II. La société. — Nécessité et bienfaits de la société. La justice, condition de toute société, La solidarité, la fraternité humaine. Applications et développements de l’idée de justice ; respect de la vie et de la liberté humaine, respect de la propriété, respect de la parole donnée, respect de l’honneur et de la réputation d’autrui. La probité, l’équité, la délicatesse. Respect des opinions et des croyances. Applications et développements de l’idée de charité ou de fraternité. Ses divers degrés, devoir de bienveillance, de reconnaissance, de tolérance, de clémence, etc. Le dévouement, forme suprême de la charité, montrer qu’il peut trouver place dans la vie de tous les jours.

III. La patrie. — Ce que l’homme doit à la patrie : l’obéissance aux lois, le service militaire, discipline, dévouement, fidélité au drapeau. — L’impôt (condamnation de toute fraude envers l’État). — Le vote (il est moralement obligatoire, il doit être libre, consciencieux, désintéressé, éclairé). — Droits qui correspondent à ces devoirs ; liberté individuelle, liberté de conscience, liberté du travail, liberté d’association, garantie de la sécurité de la vie et des biens de tous. La souveraineté nationale.
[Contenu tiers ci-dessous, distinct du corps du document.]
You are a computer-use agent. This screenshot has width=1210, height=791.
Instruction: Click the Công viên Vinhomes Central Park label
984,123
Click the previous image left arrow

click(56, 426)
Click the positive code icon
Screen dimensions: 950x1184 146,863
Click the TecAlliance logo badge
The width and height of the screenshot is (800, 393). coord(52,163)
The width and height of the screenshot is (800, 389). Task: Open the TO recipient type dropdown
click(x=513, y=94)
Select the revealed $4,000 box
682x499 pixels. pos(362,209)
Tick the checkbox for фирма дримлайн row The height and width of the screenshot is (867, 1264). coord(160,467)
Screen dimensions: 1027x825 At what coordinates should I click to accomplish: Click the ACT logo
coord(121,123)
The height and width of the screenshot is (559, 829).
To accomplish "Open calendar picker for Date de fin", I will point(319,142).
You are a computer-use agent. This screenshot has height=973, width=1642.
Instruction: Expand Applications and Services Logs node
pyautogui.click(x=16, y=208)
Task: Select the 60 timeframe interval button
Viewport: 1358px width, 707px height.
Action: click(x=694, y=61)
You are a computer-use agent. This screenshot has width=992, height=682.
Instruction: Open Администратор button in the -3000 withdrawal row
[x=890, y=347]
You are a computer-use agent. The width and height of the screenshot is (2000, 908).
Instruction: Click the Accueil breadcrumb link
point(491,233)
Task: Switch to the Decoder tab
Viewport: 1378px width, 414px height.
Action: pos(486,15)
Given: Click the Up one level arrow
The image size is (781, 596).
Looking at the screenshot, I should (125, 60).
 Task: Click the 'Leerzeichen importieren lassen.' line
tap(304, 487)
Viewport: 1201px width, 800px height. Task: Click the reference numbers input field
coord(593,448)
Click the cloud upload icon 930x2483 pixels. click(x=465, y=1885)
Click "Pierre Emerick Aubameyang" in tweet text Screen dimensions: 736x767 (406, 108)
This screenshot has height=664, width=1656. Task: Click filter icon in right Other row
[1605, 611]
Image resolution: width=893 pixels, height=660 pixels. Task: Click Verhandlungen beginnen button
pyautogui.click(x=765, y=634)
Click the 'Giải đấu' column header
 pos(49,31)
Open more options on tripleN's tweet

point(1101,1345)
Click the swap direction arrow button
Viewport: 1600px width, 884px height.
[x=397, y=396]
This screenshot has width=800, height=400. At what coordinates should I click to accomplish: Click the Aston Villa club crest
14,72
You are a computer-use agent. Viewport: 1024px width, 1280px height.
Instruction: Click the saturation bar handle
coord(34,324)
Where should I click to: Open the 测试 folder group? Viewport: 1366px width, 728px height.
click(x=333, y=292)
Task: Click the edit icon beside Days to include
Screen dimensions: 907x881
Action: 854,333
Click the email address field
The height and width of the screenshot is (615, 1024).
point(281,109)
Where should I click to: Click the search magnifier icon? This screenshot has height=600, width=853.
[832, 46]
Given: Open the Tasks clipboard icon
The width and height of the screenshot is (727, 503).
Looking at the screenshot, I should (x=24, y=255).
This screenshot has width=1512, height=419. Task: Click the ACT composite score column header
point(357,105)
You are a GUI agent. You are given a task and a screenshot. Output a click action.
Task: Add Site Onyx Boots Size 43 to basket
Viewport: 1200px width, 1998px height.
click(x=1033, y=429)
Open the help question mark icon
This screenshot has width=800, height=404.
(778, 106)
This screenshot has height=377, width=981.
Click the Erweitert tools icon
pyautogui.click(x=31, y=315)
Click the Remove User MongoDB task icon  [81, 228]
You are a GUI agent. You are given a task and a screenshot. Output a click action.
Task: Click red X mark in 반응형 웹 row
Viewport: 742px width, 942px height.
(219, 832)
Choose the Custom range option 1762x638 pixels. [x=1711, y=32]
Explication de La devise républicaine : Liberté, Égalité, Fraternité-. Dans chacun de ces deux chapitres du cours de morale sociale, on fera remarquer A, l’élève, sans entrer dans des discussions métaphysiques :

1° La différence entre le devoir et l’intérêt, même lorsqu’ils semblent se confondre, c’est-à-dire le caractère impératif et désintéressé du devoir.

2° La distinction entre la loi écrite et la loi morale : l’une fixe un minimum de prescriptions que la société impose à tous ses membres sous des peines déterminées ; l’autre impose dans le secret de sa conscience un devoir que nul ne le contraint à remplir, mais auquel il ne peut faillir sans se sentir coupable envers lui-même et envers Dieu.